On behalf of The Law Office of Wickersham and Bowers posted in Family Law on Wednesday March 15th, 2023.
Divorce is a complex process that can be emotionally and financially draining. One of the most complex aspects of divorce is the division of property. When a couple decides to end their relationship and get a divorce, they must determine how their property will be divided. This can be a contentious and complicated process, but it is important to understand the basics of property division to ensure a fair and equitable outcome.
Steps to Follow for Property Division
The first step in property division is to determine what property is considered marital property and what is separate property. The property you acquire during marriage is marital property, including assets such as homes, cars, bank accounts, and retirement accounts. Separate property is a property that was acquired before the marriage or received as a gift or inheritance during the marriage.
Once the property is classified, the next step is to determine the value of the assets. This can be done through appraisals, market research, or other methods. It is essential to have accurate valuations of all assets to ensure an equitable division of property.
After the value of the assets is determined, the next step is to divide the property. There are several methods for dividing property, including selling assets and dividing the proceeds, dividing assets based on their value, or dividing assets based on need. The process of division will depend on the specific circumstances of each case.

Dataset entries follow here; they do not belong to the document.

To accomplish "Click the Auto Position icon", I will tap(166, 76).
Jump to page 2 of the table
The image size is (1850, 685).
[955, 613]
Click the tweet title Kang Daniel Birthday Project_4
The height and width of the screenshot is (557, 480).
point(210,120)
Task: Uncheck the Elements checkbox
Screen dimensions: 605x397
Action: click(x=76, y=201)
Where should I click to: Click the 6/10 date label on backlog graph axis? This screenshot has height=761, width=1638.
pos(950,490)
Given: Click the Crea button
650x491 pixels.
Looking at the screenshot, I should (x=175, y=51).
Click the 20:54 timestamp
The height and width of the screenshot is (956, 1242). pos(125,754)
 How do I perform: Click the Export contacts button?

It is important to note that property division is not limited to tangible assets. Intangible assets such as intellectual property, patents, and copyrights can also be subject to division. Additionally, a debt must also be considered in the property division. Debts incurred during the marriage, such as mortgages and credit card debt, must be divided just like assets.
In some instances, couples are able to agree on property division without going to court, such an arrangement is known as a settlement agreement, and it can save time and money. However, it is essential to consult with an attorney before entering into a settlement agreement to ensure that it is fair and equitable.